Raspberries are susceptible to some of the same diseases as tomatoes, peppers, eggplants and potatoes so don't plant them in an area where members of the Solanaceae family have recently grown.
The soil needs to be rich in organic matter, neutral to slightly acidic and well draining. Soggy soil is the kiss of death.
Space plants about 3 feet apart with at least 4 - 6 feet between for ease of picking.
Lightly mulch to help the soil retain moisture during drought.
Most raspberries varieties produce upright canes that don't need support, but some like 'Dorman Red' have a trailing habit. A simple trellis makes both types more manageable and the berries easy to pick. Position two posts at either end of your bed and stretch wire between them, about three feet above the ground. Tie the canes to the wire for extra support.
Although raspberries don't like wet feet they do require consistent moisture. Give them 1 to 2 inches of water every 2 to 3 weeks, every week during fruit production.

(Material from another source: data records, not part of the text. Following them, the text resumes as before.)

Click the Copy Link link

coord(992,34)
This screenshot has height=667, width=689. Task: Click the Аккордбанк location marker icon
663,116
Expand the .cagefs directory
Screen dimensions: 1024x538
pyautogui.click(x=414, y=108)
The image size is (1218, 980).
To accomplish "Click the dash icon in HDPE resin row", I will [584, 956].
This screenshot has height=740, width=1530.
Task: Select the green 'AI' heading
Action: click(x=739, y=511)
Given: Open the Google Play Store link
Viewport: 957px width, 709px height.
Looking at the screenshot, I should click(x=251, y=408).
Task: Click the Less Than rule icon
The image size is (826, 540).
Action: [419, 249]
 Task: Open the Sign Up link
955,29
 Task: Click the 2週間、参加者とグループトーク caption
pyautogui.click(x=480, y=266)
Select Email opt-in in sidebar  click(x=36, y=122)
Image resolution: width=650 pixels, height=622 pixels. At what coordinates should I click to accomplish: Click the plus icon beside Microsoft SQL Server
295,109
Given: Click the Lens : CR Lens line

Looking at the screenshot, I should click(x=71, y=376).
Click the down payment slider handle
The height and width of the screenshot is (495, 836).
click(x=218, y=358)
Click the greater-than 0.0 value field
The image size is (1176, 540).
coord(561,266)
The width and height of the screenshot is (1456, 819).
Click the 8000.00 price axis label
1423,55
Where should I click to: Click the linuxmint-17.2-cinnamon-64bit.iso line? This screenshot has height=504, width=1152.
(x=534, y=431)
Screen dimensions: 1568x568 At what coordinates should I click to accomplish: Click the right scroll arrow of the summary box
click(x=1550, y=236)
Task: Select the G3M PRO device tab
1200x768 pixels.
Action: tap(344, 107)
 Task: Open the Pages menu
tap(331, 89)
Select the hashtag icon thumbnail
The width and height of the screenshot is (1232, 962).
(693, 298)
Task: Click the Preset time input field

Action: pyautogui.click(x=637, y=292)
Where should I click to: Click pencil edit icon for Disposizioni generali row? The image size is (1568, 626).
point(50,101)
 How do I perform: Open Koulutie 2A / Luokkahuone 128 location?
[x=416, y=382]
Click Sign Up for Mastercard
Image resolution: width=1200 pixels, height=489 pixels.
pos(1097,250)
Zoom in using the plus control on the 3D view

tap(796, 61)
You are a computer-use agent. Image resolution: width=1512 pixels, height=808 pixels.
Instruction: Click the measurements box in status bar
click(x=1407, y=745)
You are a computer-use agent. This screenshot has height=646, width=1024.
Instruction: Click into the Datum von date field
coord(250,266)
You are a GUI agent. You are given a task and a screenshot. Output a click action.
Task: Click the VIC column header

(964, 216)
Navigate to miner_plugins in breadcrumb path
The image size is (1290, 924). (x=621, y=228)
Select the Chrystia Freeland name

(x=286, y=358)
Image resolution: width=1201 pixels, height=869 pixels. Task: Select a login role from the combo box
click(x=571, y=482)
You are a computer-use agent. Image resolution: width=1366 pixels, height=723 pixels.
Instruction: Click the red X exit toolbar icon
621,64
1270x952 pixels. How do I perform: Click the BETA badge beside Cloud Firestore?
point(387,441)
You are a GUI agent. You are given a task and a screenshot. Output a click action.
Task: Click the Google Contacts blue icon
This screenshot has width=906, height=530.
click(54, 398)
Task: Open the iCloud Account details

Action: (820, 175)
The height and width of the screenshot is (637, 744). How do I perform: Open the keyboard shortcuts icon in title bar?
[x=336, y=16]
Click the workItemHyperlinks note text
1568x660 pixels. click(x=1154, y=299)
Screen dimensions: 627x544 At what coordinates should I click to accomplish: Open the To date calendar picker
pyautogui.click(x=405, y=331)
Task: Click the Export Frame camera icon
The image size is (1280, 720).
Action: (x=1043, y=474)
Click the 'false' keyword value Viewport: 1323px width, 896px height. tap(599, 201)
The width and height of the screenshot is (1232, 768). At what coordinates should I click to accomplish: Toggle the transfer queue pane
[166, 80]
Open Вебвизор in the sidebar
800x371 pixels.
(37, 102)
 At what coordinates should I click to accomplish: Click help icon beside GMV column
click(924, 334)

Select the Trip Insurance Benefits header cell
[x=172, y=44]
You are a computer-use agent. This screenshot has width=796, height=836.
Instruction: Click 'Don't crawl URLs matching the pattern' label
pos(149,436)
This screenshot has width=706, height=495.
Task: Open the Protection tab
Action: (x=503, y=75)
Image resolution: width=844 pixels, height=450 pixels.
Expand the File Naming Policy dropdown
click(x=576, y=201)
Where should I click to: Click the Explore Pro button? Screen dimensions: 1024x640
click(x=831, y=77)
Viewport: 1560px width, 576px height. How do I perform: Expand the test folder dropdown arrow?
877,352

You can fertilize each spring with well-rotted manure, compost or berry fertilizer. Raspberries need quite a bit of fertilizer to attain their height but as fruiting time approaches, hold back on the nitrogen. Fertilize in early spring and again in late May.
Some pests that can affect raspberries are nematodes, root weevils, aphids, fruit worms, and crown borers. A few diseases you may encounter are fruit rot, root rot, and spur blight. Keep plants pruned so that air circulation is at a maximum, don't water from overhead and don't overwater.
Raspberry roots are perennial but the canes only live for two years. First year stems have green canes (primocanes) and second year stems have a thin brown bark, (floricanes). You need to know the difference to prune correctly.
Prune summer bearing raspberries in fall. Remove second year, weak and diseased canes. Thin the current season's growth to 6 inches apart.
Everbearing raspberries produce berries on the tips of first year canes in fall. The following summer these same canes will produce a crop lower down the stem. So pruning is a little more involved. In early spring thin the now second year canes and cut back top growth by one-quarter. In fall remove the second year canes, which will no longer bear fruit.
Everbearing raspberries can be managed so that they produce only one crop per year. Simply mow the canes down early each spring. Just be sure your variety will produce before the first fall frost.